## To do:
1 – From the deer article below, reproduce the passage that begins at the words "Steve Barg is" and stops after "deer on vegetation.", changing nothing.
2 – Answer these questions using the deer article below:
(a) In what year were deer in Illinois given complete protection from market hunting?
(b) Which organization does Tom Anderson direct?
(c) Who did the DuPage County Forest Preserve District hire in 1992 to administer its deer control program?

*** Given text ***

Winter 2000

Prey without a predator: Deer and the ecosystem
by JILL RIDDELL

Photo: deer  
Photo by Rob Curtis

here's something about deer that epitomizes the wild. Even though next door may be a shopping mall complete with Gap and Starbucks, a deer in a forest preserve transports a visitor away from all of that -- from all that is tame, from all that is ordinary.

Yet can there be too much of a good animal? In Chicago Wilderness, white-tailed deer have become so prolific that large herds threaten healthy natural ecosystems. Chicago WILDERNESS invited five people with expertise on deer to consider where we and the deer now stand. Some participants, originally opposed to deer control, have become convinced that reducing deer numbers is necessary to preserve entire ecosystems. Others, who once regarded deer policy only as a professional question, have come to respect the strong feelings deer evoke for many people.

PARTICIPANTS

Tom Anderson is director of the Save The Dunes Council, a nonprofit organization in northwest Indiana. His involvement in the issue dates back eight years when Indiana's Department of Natural Resources was considering reducing deer herds in state parks, including the Indiana Dunes State Park. Initially, Save The Dunes Council opposed the reduction, but after an in-depth study demonstrated that serious damage was being done to the park's flora, the Council decided to support deer reduction.

Steve Barg is director of education for Lake Forest Open Lands. Previously he was director of the Heller Nature Center in Highland Park and a member of the City of Highland Park's task force on white-tailed deer.

Marty Jones is in charge of the urban deer project for the Illinois Department of Natural Resources. He started working on the issue in 1983, conducting an urban deer study for the Illinois Natural History Survey.

Dan Ludwig is the animal ecologist for the DuPage County Forest Preserve District. He first became involved with urban deer in Illinois in 1985, when he rode along on aerial counts to assess relative abundance of deer in northeastern Illinois. After examining data on deer population gathered between 1985 and 1990, the Forest Preserve District decided to set up a study measuring the impact of deer on vegetation.

John Oldenburg, a forest ecologist, was hired in 1992 by the DuPage County Forest Preserve District to administer several natural resource programs, including the deer control program. He believes that, through research, "we gained a lot of insight into what happens to deer and how they move. We believe that we're approaching a level of density that we feel is more in balance with the ecosystem, [where] deer can live in balance with the other organisms."

Jill Riddell is a freelance writer who worked previously as communications director for both Openlands Project and for the Illinois Nature Conservancy. She served as moderator for the discussion.

BACKGROUND

Marty: In Illinois, deer were gone by the turn of the century. Deer were given complete protection from market hunting in 1901. After that, there were even attempts to try and reintroduce deer. In the absence of predators and with complete protection from hunting their numbers rebounded dramatically -- so much so that hunting seasons were opened up beginning in 1956. Today you see estimates for deer numbers in Illinois up to 500,000.

 
 
Photo by Lou Nettlehorst

Steve: When I was a child I never saw deer, and I grew up in a rural area. And when I did see a deer, it was usually up in the north woods of Wisconsin. To me, it symbolized that I was in the wilderness. It was great. We'd all celebrate. How many of us had that experience? Most of us probably.

*** Given entries ***

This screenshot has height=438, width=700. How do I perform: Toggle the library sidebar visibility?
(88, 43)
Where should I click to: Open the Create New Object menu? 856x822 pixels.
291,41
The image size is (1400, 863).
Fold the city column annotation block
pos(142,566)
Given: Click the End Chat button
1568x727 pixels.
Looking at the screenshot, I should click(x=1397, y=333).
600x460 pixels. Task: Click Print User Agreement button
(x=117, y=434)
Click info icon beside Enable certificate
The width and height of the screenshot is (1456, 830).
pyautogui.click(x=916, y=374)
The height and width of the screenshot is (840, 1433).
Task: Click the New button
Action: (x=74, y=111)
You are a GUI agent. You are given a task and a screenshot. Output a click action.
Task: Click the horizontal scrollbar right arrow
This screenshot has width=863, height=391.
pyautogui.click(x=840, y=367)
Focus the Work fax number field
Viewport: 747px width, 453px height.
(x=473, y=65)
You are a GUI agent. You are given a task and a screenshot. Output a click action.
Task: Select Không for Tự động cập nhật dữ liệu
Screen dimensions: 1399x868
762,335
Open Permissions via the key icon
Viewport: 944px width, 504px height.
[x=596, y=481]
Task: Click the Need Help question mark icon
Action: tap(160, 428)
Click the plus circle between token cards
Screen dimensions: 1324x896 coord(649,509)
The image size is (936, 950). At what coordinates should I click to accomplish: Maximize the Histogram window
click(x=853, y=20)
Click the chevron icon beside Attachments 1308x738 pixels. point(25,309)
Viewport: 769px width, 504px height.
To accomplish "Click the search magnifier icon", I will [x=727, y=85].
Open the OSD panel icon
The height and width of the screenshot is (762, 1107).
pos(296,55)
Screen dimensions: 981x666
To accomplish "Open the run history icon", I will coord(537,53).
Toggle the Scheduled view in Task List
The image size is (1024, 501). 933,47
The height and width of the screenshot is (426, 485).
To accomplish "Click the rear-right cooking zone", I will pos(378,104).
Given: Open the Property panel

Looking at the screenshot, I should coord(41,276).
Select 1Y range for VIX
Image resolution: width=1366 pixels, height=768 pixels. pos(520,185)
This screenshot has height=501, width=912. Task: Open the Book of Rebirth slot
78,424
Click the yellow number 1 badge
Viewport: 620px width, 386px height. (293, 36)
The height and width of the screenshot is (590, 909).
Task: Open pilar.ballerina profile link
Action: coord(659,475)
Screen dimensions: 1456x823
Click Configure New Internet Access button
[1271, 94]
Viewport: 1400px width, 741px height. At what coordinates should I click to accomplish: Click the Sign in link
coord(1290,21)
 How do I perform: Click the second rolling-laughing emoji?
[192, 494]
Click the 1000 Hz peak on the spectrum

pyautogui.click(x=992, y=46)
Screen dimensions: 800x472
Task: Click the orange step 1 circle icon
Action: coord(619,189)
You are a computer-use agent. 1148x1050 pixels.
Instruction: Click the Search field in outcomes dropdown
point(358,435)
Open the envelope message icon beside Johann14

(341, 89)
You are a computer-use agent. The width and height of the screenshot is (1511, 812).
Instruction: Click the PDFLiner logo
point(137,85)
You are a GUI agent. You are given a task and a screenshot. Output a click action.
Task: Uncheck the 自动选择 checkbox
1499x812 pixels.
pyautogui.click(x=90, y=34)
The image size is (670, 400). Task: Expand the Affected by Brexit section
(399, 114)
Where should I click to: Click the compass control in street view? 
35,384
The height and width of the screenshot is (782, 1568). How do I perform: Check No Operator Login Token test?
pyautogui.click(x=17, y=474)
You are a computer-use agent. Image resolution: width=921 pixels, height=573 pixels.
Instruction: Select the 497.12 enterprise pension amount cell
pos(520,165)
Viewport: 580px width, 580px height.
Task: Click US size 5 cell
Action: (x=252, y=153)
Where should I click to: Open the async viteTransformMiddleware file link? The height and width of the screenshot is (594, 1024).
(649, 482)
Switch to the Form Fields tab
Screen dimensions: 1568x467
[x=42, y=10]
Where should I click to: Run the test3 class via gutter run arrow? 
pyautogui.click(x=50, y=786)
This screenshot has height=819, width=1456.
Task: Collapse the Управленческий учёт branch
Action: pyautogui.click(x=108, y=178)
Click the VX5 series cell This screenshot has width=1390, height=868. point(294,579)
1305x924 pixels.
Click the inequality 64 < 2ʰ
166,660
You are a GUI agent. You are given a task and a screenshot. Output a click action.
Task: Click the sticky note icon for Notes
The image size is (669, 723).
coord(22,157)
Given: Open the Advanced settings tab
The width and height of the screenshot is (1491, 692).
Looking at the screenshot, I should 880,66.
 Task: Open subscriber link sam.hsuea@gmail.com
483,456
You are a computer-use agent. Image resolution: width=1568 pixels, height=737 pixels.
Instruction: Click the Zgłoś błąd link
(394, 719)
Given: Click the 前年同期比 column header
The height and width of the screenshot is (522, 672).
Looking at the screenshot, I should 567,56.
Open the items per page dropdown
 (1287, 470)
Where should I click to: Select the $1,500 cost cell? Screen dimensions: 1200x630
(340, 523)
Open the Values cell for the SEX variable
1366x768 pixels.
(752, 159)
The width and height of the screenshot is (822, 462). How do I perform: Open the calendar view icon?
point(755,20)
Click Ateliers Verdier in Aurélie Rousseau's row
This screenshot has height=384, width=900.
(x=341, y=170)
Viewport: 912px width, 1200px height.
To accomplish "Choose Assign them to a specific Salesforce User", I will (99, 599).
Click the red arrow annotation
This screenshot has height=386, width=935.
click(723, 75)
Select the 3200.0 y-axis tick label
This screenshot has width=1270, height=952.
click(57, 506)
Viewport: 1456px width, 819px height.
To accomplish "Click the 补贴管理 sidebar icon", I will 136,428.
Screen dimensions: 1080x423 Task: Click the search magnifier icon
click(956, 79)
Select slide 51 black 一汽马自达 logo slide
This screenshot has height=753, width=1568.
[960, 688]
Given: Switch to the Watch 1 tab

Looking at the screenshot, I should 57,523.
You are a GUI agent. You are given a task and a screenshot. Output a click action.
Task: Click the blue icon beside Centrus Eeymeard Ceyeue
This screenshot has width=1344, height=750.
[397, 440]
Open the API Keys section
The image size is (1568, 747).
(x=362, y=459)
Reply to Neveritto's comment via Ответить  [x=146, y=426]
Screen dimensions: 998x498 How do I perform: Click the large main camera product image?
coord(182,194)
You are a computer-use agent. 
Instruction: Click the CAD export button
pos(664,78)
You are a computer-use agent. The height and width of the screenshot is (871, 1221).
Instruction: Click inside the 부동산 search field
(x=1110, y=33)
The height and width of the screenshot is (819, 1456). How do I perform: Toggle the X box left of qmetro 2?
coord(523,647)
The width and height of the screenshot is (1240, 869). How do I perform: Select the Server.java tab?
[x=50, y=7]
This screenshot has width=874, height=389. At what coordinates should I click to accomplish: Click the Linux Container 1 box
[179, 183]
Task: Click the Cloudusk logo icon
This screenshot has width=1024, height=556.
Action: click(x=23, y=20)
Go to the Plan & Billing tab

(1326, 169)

***

## Solutions to the problems:
1 –
Steve Barg is director of education for Lake Forest Open Lands. Previously he was director of the Heller Nature Center in Highland Park and a member of the City of Highland Park's task force on white-tailed deer.

Marty Jones is in charge of the urban deer project for the Illinois Department of Natural Resources. He started working on the issue in 1983, conducting an urban deer study for the Illinois Natural History Survey.

Dan Ludwig is the animal ecologist for the DuPage County Forest Preserve District. He first became involved with urban deer in Illinois in 1985, when he rode along on aerial counts to assess relative abundance of deer in northeastern Illinois. After examining data on deer population gathered between 1985 and 1990, the Forest Preserve District decided to set up a study measuring the impact of deer on vegetation.

2 –
(a) 1901
(b) The Save The Dunes Council
(c) John Oldenburg